National marine sanctuaries across the United States are the home of ocean giants. Blue, humpback, gray, sperm, north Atlantic right, and orca whales, plus many more species find refuge in these special places.
Entanglement from fishing gear and marine debris, ship strikes, noise pollution, and climate change threaten whale species across the globe. National marine sanctuaries and monuments are important areas for finding solutions to help prevent entanglements, rescue whales, and reduce mortality from ship strikes.
A multi-pronged, comprehensive conservation approach must be undertaken if we want to sustain these iconic species. The Foundation works with its partners to 1) host disentanglement workshops to improve response and preparedness to rescue entangled whales, 2) supports research to identify whale use areas to reduce co-occurrence with fishing activity, vessel traffic and other threats and 3) actively tests and supports new gear innovations that reduce the risk of entanglements.
Modifying fishing gear, identifying areas of high risk of entanglement, and removing derelict gear from the water can decrease the likelihood of large whale entanglement. One such innovation, pop-up or ropeless gear, would reduce or eliminate vertical fishing lines in the water column. In-water testing of these innovations can provide valuable information, data, and design feedback needed to gauge the technology’s efficacy and ease of use by fishermen. The Foundation is committed to working collaboratively with fishermen to test different gear innovations in sanctuary areas and areas of concern. The goal is to foster cooperative and scientifically sound research to simulate real world scenarios that advance innovative solutions.
Whale Disentanglement Training
Disentangling a whale is a rescue effort like other emergency response operations. It requires highly trained teams, specialized equipment and supplies, and strong coordination. Responders need to be prepared and ready to respond while also ensuring safety and efficiency for both the whale and the rescue team.
The Foundation works in partnership with the National Large Whale Entanglement Response Network and our national marine sanctuaries to support whale disentanglement trainings to coordinate the response community, facilitate access to vessels, provide specialized equipment and supplies, and test new approaches and technologies to improve future response missions.

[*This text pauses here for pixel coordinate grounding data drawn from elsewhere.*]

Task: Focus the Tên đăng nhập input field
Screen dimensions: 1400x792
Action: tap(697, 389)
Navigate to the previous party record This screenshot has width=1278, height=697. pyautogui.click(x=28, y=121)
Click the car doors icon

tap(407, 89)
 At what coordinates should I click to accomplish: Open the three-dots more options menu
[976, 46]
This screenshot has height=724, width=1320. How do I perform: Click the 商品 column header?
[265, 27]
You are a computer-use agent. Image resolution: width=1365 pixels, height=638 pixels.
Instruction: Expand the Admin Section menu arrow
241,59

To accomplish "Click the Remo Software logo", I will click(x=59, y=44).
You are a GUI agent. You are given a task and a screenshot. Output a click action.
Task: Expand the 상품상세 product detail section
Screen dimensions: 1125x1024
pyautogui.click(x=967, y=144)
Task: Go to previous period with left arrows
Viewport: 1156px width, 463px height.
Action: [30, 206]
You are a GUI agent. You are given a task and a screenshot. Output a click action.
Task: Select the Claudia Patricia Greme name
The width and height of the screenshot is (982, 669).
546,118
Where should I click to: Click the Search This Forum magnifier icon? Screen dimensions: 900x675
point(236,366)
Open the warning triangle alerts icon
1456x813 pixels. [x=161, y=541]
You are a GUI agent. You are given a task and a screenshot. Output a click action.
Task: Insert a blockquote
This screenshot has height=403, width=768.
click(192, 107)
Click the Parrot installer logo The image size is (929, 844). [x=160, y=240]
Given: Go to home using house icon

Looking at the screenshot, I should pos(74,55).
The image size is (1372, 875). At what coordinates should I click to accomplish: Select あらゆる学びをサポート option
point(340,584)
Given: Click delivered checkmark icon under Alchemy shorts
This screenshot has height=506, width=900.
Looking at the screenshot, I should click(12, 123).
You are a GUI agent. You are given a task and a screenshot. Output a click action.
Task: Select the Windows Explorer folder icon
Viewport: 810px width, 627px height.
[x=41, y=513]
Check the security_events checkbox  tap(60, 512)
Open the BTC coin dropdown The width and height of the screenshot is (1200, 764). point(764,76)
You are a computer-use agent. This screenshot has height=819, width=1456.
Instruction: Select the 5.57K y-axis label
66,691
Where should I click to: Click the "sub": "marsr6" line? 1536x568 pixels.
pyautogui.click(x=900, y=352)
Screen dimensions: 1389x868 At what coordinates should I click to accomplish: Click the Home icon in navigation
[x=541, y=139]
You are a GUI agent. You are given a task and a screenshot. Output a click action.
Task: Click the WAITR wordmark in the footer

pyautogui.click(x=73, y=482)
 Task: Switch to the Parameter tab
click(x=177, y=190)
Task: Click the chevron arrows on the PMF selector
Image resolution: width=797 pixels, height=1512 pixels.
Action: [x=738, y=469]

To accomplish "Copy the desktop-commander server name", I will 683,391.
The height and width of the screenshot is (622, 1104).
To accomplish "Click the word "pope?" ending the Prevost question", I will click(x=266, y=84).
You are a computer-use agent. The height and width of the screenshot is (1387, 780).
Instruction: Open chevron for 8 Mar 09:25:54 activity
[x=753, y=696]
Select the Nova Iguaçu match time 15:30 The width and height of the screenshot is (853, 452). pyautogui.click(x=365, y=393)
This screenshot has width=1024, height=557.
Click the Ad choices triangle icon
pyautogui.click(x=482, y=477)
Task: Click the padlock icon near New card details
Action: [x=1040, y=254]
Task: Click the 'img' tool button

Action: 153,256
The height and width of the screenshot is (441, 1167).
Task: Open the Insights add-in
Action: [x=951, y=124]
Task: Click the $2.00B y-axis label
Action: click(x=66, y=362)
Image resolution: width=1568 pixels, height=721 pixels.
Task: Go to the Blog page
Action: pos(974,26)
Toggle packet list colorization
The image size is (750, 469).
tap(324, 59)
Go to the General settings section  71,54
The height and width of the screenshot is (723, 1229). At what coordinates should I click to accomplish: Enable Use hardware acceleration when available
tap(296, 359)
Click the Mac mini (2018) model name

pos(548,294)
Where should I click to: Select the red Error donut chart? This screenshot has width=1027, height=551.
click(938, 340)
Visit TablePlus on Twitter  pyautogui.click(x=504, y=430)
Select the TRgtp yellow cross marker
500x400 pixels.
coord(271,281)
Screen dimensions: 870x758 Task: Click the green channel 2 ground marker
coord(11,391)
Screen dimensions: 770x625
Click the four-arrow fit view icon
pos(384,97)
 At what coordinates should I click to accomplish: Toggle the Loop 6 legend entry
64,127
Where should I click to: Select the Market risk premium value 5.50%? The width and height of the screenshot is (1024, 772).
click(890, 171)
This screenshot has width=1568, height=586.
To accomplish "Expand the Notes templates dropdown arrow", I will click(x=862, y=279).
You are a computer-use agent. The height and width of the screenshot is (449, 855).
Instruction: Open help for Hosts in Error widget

The Foundation is dedicated to expanding marine research to understand co-occurrence and identify high risk areas to aid in conservation efforts. The Foundation supports the Applied California Current Ecosystem Studies (ACCESS) cruise into the Monterey Bay National Marine Sanctuary to research ocean conditions that help guide human uses of the ocean and increase ocean outreach. Using data collected by ACCESS, including observations of animals and ocean conditions, Point Blue created species distribution models to predict seasonal and annual high-use areas for whales as well as birds. Vessel speed reduction requests, reducing whale entanglements, and monitoring ocean acidification are just a few of the management efforts ACCESS data have informed.